God invites specific people to celebrate the birth of His Son. It is night. And there are these shepherds, unskilled labourers working the nightshift. These aren’t the owners of the sheep or even the people who get to work the day shift – this is the night shift. God invites them – out of everyone in the world - to witness the birth of God’s baby, who by definition is also God.

 

They come to see Him. That is how God chose to enter the world. He wanted to share a most important event with unwed teenagers and people stuck working overnight on Christmas.

 

In the Christian faith, like God did at the birth of His Son, this is who we are supposed to include and honour as well – not the rich, not the self-sufficient, not those who don’t seem to need anything – but those who are on the outside looking in. John Wesley sums it up by saying that if we are God’s people, we will love and care for all God’s people and even more we will have a preferential treatment for the poor and other people on the margins. And this, my friends, is what you are doing.

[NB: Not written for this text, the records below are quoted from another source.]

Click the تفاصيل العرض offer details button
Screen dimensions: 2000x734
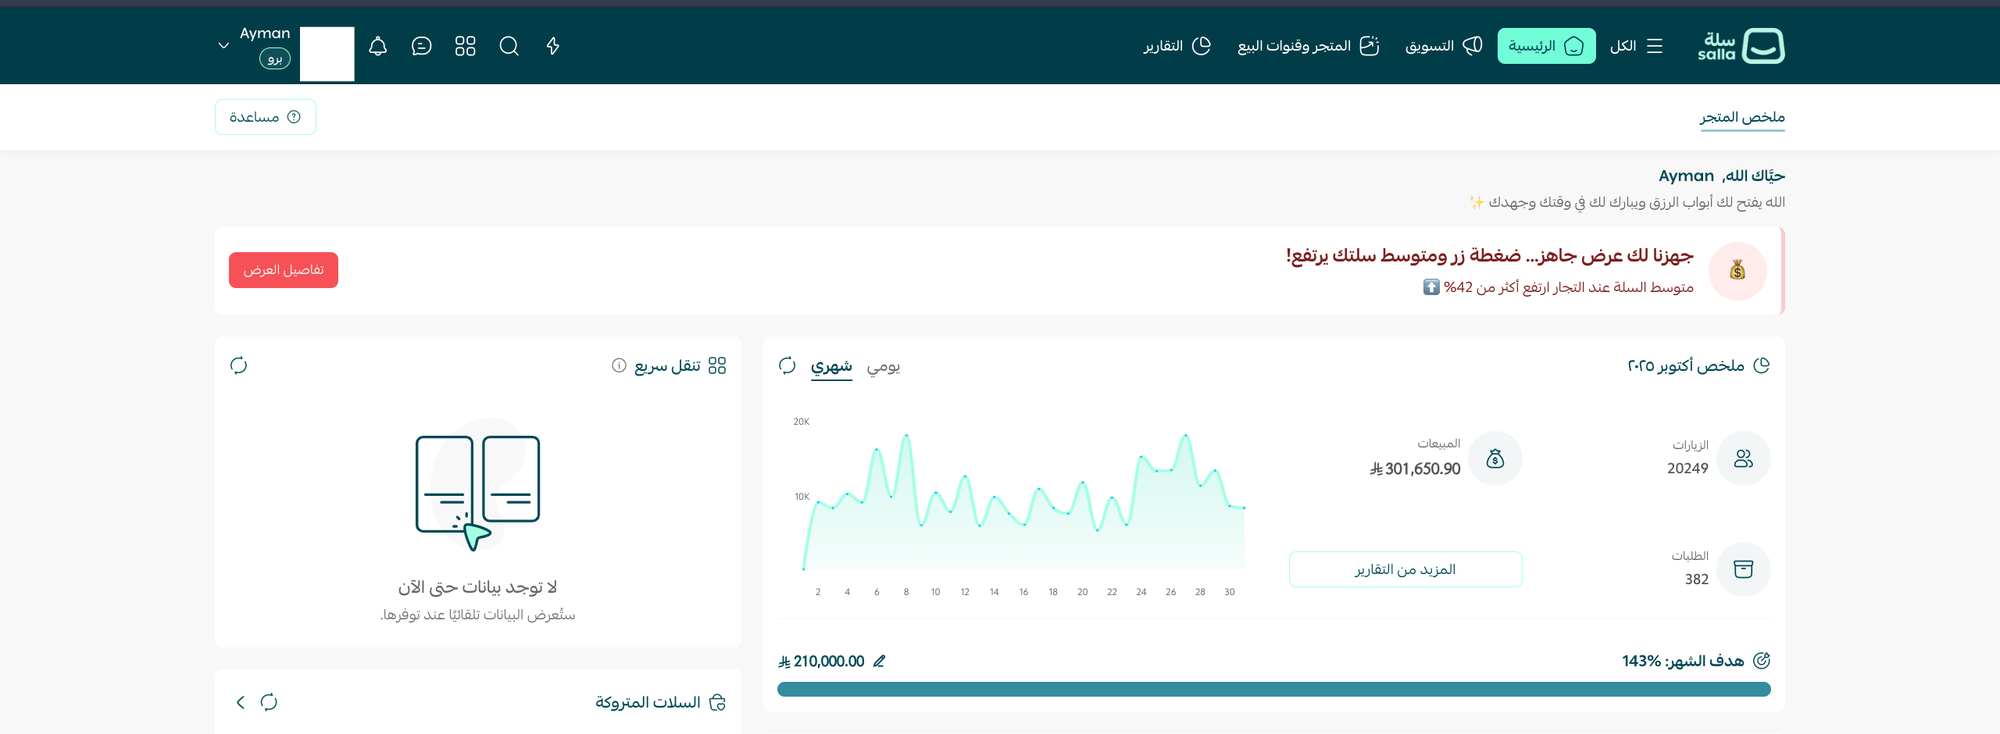pos(283,270)
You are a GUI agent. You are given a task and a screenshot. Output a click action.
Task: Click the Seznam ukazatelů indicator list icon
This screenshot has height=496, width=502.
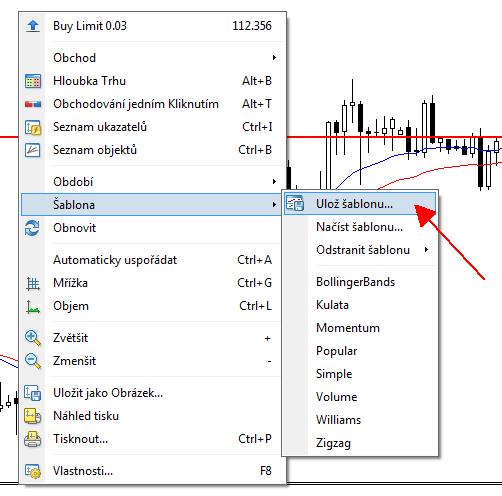pyautogui.click(x=33, y=127)
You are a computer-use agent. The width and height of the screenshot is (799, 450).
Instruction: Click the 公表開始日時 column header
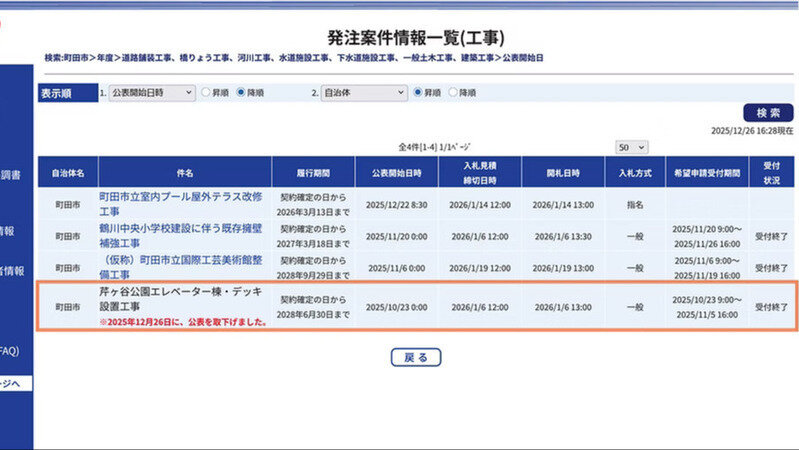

In the previous 12 months you, as part of our team,

·        have housed 21 people, who were previously homeless, in a place of their own

·        have provided people with their first ever jobs

·        provided more than 144 500 meals from our Soup Kitchen

·        provided a further 11 000 meals from our food truck

·        provided a further 5000 people with groceries

·        sent kids to camp who have never been to camp

·        given clothing and school supplies to children in need

·        provided hundreds of toys to children who would otherwise get nothing for Christmas

·        You have kept 3 940 people inside, off the streets at night; providing them with a bed, shelter, a safe place, with no in-and-out privileges so that once they are inside for the night, they stay safe for the night. You have kept them off the streets.


When I was commissioned and ordained as an Officer in The Salvation Army, I took a sacred oath:

...To care for the poor, feed the hungry, clothe the naked. To love the unloved and befriend those who have no friends.... And, by God’s grace, to prove myself a worthy officer.

 

This we, you and I and the rest of our team, have been faithful to and, by the grace of God, will continue to do so.


Thank you.

 

My Friends you are making a difference.